**THE PROBLEM**
Render the records from the line with "Identify the location of x-tick-label: 第三期坏美联凡德梳尼化疗." through the line with "I want to click on x-tick-label: −1, so" as a Markdown table, including both of those lines and omitting blank lines. Use the column "Row" for a running row number and "Line" for the line itself.

##############################

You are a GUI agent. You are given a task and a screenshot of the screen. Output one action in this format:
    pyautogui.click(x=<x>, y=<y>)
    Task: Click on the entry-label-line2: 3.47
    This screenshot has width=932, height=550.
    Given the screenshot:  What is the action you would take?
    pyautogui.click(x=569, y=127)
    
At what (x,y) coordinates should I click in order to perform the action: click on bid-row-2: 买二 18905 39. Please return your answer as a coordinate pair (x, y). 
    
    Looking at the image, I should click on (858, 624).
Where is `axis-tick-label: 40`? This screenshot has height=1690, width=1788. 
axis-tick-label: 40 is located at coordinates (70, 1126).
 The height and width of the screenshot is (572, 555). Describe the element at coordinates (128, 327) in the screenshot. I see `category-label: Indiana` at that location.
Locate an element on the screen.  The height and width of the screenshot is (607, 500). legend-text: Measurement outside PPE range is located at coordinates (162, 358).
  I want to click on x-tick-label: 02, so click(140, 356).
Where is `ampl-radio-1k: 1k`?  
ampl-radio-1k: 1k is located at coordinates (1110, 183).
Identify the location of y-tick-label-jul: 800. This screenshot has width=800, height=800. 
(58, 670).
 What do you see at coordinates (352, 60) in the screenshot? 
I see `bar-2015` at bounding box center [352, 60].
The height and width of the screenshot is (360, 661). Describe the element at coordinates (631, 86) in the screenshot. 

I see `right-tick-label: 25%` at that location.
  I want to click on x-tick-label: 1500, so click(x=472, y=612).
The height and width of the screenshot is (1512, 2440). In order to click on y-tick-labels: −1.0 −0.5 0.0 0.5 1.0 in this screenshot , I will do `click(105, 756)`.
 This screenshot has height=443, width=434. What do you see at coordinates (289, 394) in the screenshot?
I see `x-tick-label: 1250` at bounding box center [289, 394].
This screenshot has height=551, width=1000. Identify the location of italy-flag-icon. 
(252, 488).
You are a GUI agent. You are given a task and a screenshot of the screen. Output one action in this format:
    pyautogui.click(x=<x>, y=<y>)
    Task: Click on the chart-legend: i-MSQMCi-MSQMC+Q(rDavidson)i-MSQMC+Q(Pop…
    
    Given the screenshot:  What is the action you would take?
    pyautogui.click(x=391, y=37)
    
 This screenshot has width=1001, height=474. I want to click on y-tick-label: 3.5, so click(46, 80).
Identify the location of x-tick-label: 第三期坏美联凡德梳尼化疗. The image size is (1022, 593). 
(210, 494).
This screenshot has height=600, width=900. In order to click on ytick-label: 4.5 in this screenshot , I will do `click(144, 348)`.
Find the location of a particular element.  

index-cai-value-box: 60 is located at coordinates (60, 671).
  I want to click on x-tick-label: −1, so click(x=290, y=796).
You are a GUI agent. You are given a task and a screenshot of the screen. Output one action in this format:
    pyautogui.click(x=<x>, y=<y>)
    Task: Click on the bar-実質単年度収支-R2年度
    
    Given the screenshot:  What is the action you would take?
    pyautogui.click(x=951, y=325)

##############################

**SOLUTION TO THIS TASK**
| Row | Line |
|---|---|
| 1 | Identify the location of x-tick-label: 第三期坏美联凡德梳尼化疗. The image size is (1022, 593).  |
| 2 | (210, 494). |
| 3 | This screenshot has height=600, width=900. In order to click on ytick-label: 4.5 in this screenshot , I will do `click(144, 348)`. |
| 4 | Find the location of a particular element.   |
| 5 | index-cai-value-box: 60 is located at coordinates (60, 671). |
| 6 |   I want to click on x-tick-label: −1, so click(x=290, y=796). |